Provided material:
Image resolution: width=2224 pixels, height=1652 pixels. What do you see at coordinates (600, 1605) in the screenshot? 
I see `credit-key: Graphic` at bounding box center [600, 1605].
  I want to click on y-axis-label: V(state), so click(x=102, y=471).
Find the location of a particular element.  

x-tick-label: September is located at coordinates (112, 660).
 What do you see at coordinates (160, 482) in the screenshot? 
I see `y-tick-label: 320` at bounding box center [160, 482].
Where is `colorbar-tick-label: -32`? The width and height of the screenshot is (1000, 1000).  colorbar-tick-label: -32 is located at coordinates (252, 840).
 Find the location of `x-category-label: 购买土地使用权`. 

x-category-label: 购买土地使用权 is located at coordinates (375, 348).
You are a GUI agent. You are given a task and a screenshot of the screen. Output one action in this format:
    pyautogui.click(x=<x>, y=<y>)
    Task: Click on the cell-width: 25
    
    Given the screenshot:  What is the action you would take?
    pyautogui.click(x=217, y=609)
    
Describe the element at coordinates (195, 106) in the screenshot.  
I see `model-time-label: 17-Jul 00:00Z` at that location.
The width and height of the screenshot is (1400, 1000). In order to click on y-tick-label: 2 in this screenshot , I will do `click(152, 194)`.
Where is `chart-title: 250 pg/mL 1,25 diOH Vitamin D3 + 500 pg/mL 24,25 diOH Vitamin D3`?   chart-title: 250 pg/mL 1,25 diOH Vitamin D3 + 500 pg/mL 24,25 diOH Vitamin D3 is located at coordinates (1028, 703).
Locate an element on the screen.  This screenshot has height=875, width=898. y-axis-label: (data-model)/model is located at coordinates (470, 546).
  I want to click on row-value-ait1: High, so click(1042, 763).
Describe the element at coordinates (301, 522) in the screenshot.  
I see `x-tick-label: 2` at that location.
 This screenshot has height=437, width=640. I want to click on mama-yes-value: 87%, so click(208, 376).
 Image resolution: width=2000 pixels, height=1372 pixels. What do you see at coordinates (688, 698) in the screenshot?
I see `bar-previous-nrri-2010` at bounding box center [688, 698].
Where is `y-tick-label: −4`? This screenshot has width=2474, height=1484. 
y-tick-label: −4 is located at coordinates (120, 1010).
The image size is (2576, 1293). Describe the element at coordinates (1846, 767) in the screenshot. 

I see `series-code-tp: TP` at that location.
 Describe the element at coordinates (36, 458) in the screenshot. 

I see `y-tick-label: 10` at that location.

Task description:
Rewrite all of the lines above, changing "Describe the element" to "Identify the element" wherever it occurs and keeping everything else the same.

Solution to the problem:
Image resolution: width=2224 pixels, height=1652 pixels. What do you see at coordinates (600, 1605) in the screenshot? 
I see `credit-key: Graphic` at bounding box center [600, 1605].
  I want to click on y-axis-label: V(state), so click(x=102, y=471).
Find the location of a particular element.  

x-tick-label: September is located at coordinates (112, 660).
 What do you see at coordinates (160, 482) in the screenshot? 
I see `y-tick-label: 320` at bounding box center [160, 482].
Where is `colorbar-tick-label: -32`? The width and height of the screenshot is (1000, 1000).  colorbar-tick-label: -32 is located at coordinates (252, 840).
 Find the location of `x-category-label: 购买土地使用权`. 

x-category-label: 购买土地使用权 is located at coordinates (375, 348).
You are a GUI agent. You are given a task and a screenshot of the screen. Output one action in this format:
    pyautogui.click(x=<x>, y=<y>)
    Task: Click on the cell-width: 25
    
    Given the screenshot:  What is the action you would take?
    pyautogui.click(x=217, y=609)
    
Identify the element at coordinates (195, 106) in the screenshot.  
I see `model-time-label: 17-Jul 00:00Z` at that location.
The width and height of the screenshot is (1400, 1000). In order to click on y-tick-label: 2 in this screenshot , I will do `click(152, 194)`.
Where is `chart-title: 250 pg/mL 1,25 diOH Vitamin D3 + 500 pg/mL 24,25 diOH Vitamin D3`?   chart-title: 250 pg/mL 1,25 diOH Vitamin D3 + 500 pg/mL 24,25 diOH Vitamin D3 is located at coordinates (1028, 703).
Locate an element on the screen.  This screenshot has height=875, width=898. y-axis-label: (data-model)/model is located at coordinates (470, 546).
  I want to click on row-value-ait1: High, so click(1042, 763).
Identify the element at coordinates (301, 522) in the screenshot.  
I see `x-tick-label: 2` at that location.
 This screenshot has height=437, width=640. I want to click on mama-yes-value: 87%, so click(208, 376).
 Image resolution: width=2000 pixels, height=1372 pixels. What do you see at coordinates (688, 698) in the screenshot?
I see `bar-previous-nrri-2010` at bounding box center [688, 698].
Where is `y-tick-label: −4`? This screenshot has width=2474, height=1484. 
y-tick-label: −4 is located at coordinates (120, 1010).
The image size is (2576, 1293). Identify the element at coordinates (1846, 767) in the screenshot. 

I see `series-code-tp: TP` at that location.
 Identify the element at coordinates (36, 458) in the screenshot. 

I see `y-tick-label: 10` at that location.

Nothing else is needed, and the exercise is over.